Copy the lines below word for word, leaving out the pictures.
## begin INPUT FOR THIS TASK
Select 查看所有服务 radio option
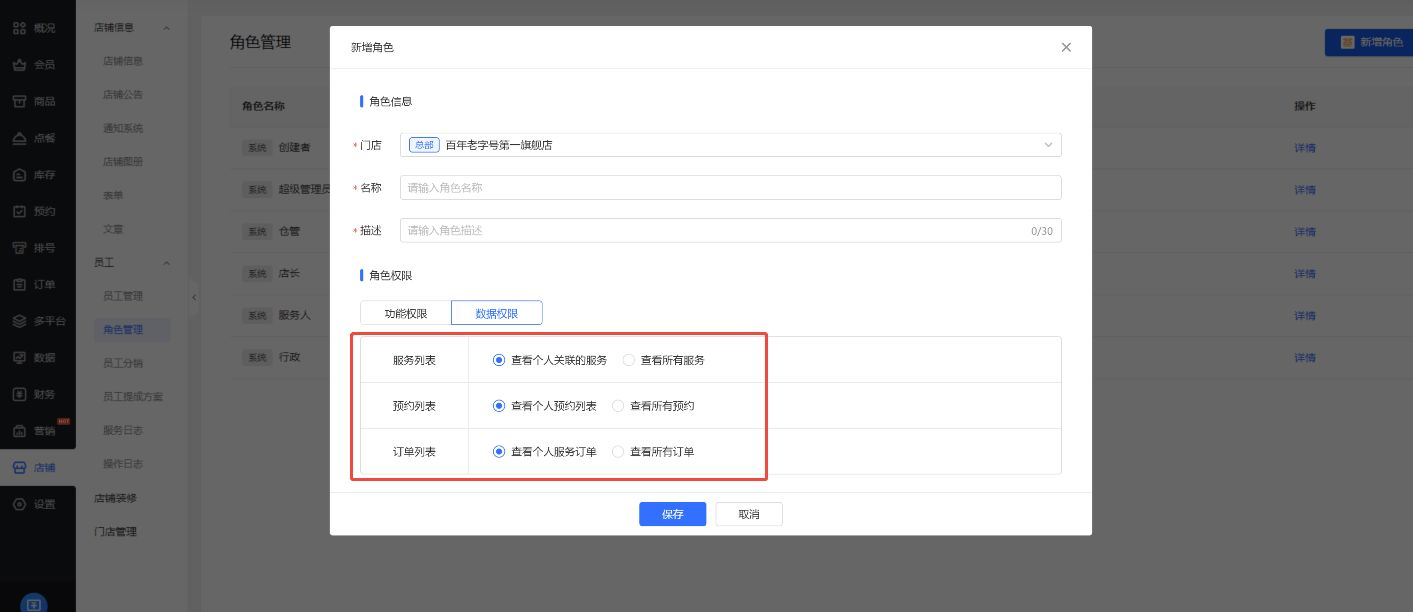This screenshot has width=1413, height=612. (629, 360)
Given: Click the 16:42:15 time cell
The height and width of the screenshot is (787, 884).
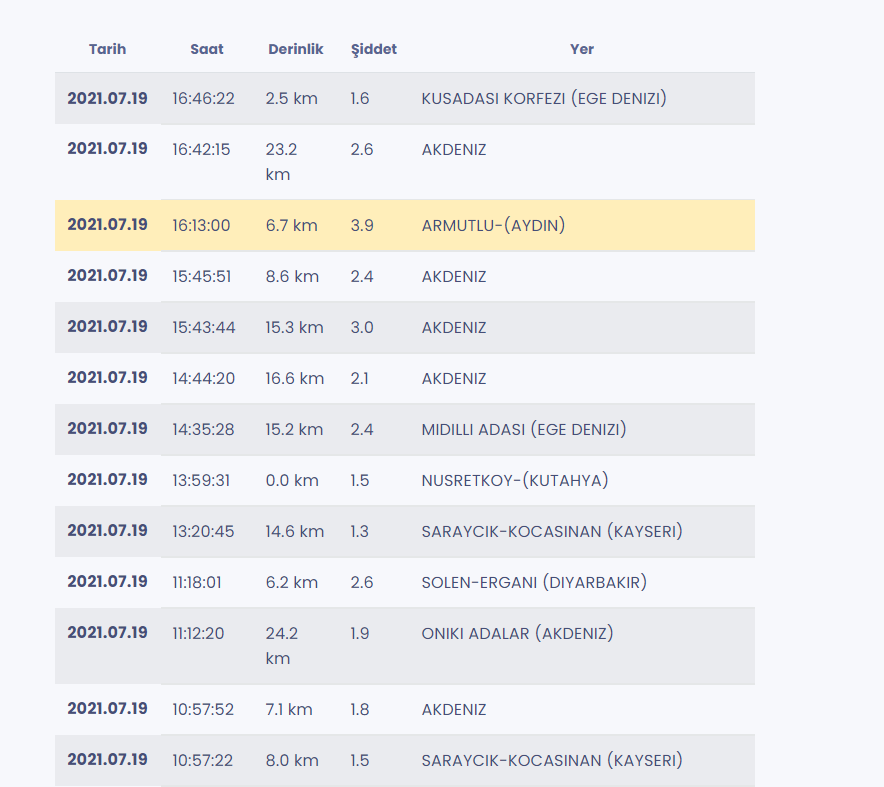Looking at the screenshot, I should [201, 149].
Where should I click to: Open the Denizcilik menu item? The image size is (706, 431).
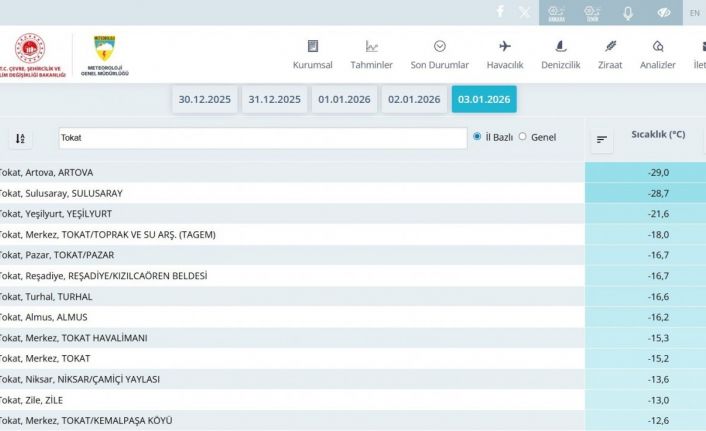coord(560,55)
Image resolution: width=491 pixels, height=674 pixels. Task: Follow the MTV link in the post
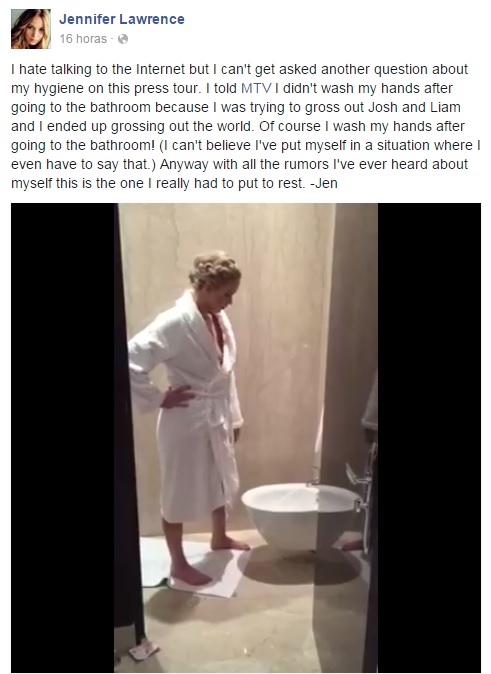point(256,88)
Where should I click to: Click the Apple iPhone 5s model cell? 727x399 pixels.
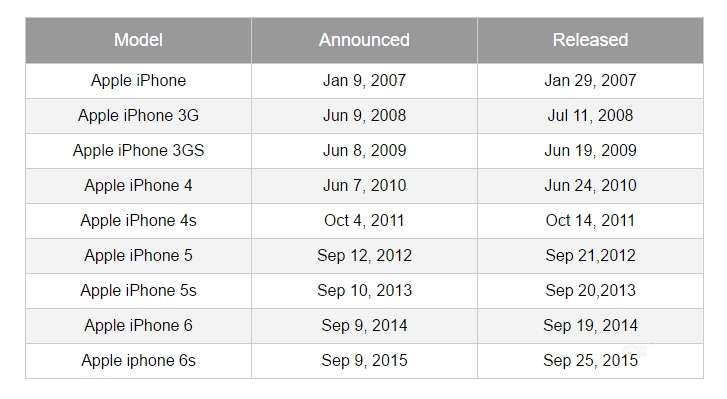pos(138,291)
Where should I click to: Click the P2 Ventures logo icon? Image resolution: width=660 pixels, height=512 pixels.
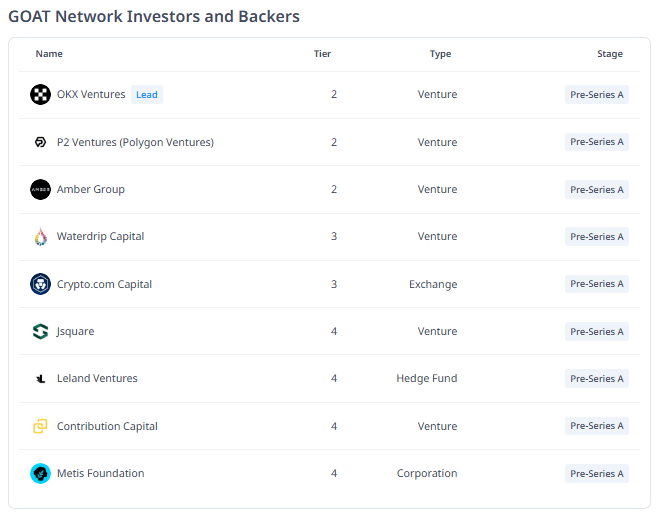coord(40,142)
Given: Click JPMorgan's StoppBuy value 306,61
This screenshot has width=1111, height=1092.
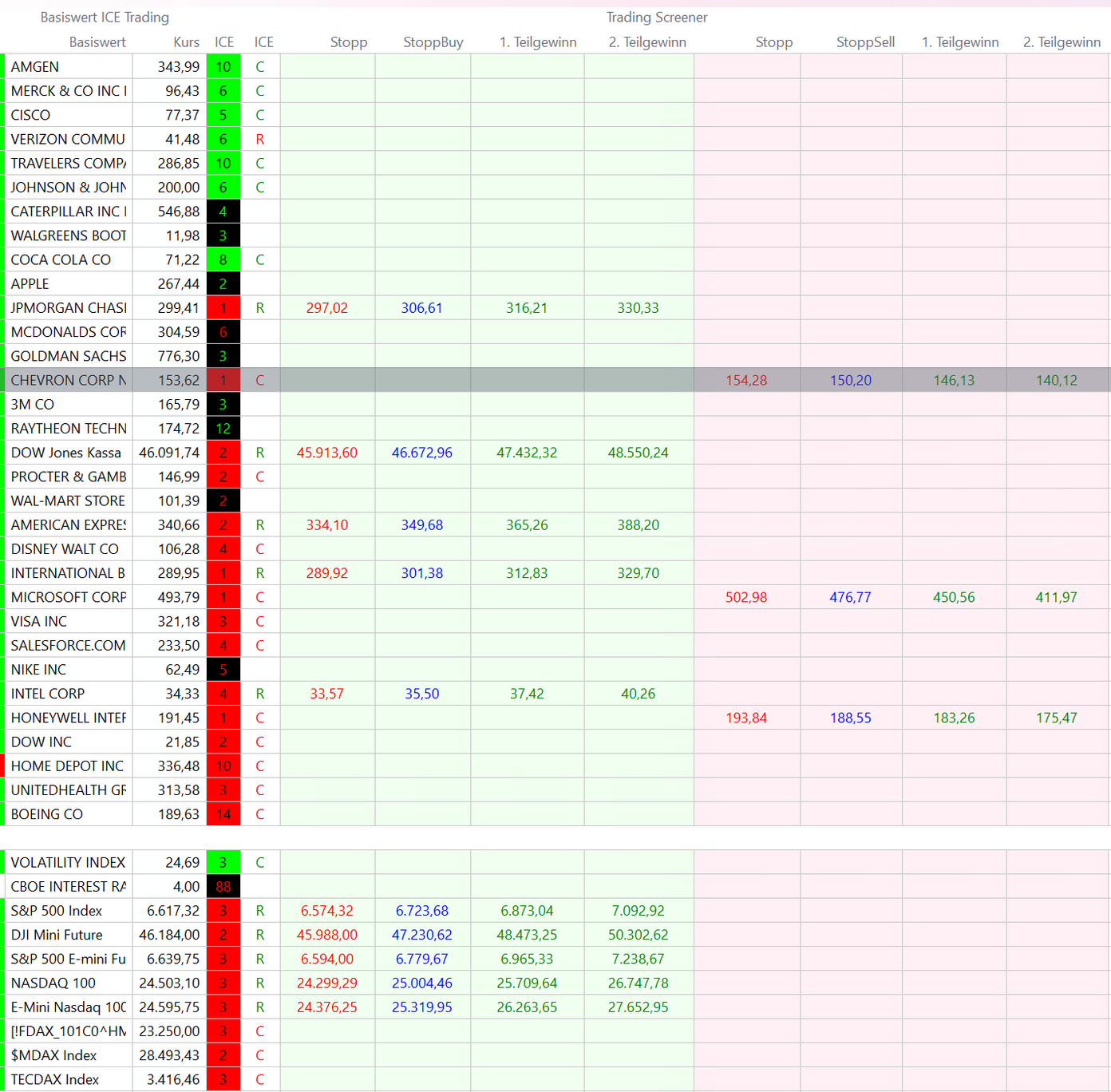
## end INPUT FOR THIS TASK
SOLUTION BELOW.
Select 查看所有服务 radio option
This screenshot has width=1413, height=612. (629, 360)
Given: Click the 16:42:15 time cell
The height and width of the screenshot is (787, 884).
Looking at the screenshot, I should [201, 149].
Where should I click to: Open the Denizcilik menu item? The image size is (706, 431).
coord(560,55)
Image resolution: width=491 pixels, height=674 pixels. Task: Follow the MTV link in the post
point(256,88)
Where should I click to: Click the Apple iPhone 5s model cell? 727x399 pixels.
pos(138,291)
Where should I click to: Click the P2 Ventures logo icon? Image resolution: width=660 pixels, height=512 pixels.
coord(40,142)
Given: Click JPMorgan's StoppBuy value 306,61
This screenshot has width=1111, height=1092.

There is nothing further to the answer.